::: Dataset content
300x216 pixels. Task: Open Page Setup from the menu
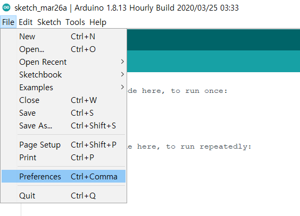[63, 145]
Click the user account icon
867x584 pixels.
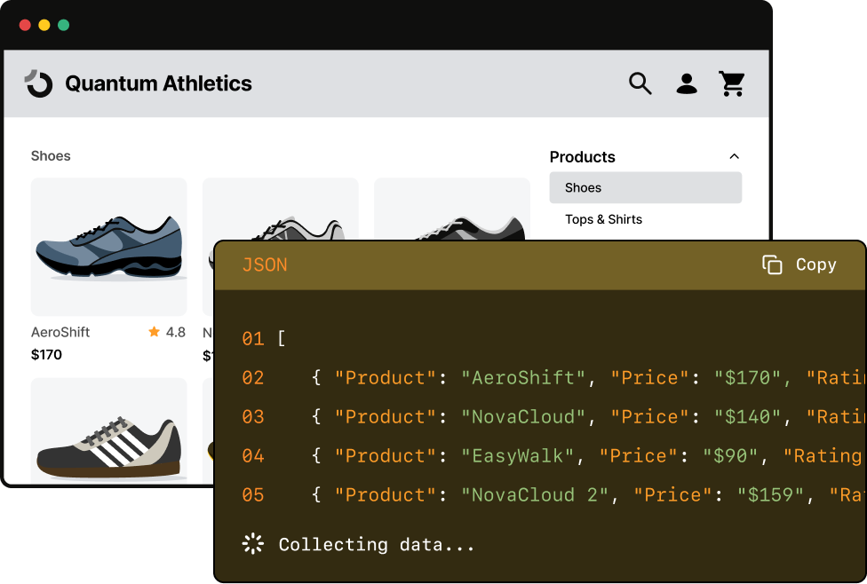[x=686, y=83]
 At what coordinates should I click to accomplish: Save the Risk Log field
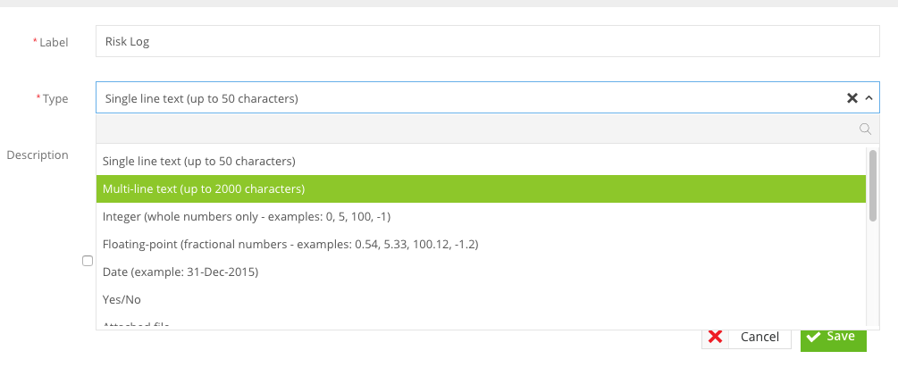(x=834, y=337)
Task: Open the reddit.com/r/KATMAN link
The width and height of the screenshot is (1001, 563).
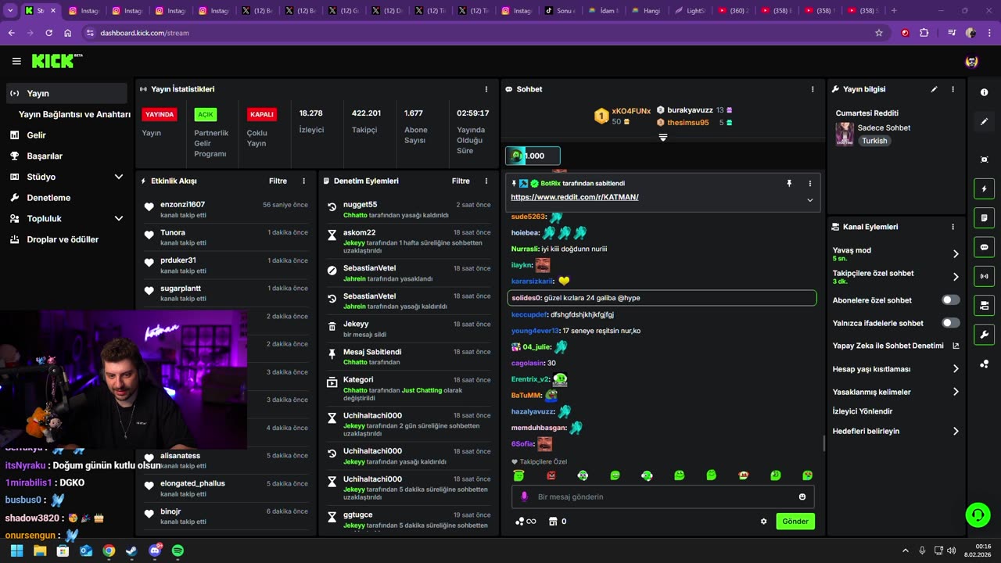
::::::
» **The exercise**
Please repeat these rows with every instance of "Task" swapped for "Instruction" and everything else unchanged, leaving out the pictures.

» **Response**
300x216 pixels. Instruction: Open Page Setup from the menu
[63, 145]
Click the user account icon
867x584 pixels.
[x=686, y=83]
 At what coordinates should I click to accomplish: Save the Risk Log field
(x=834, y=337)
Instruction: Open the reddit.com/r/KATMAN link
The width and height of the screenshot is (1001, 563).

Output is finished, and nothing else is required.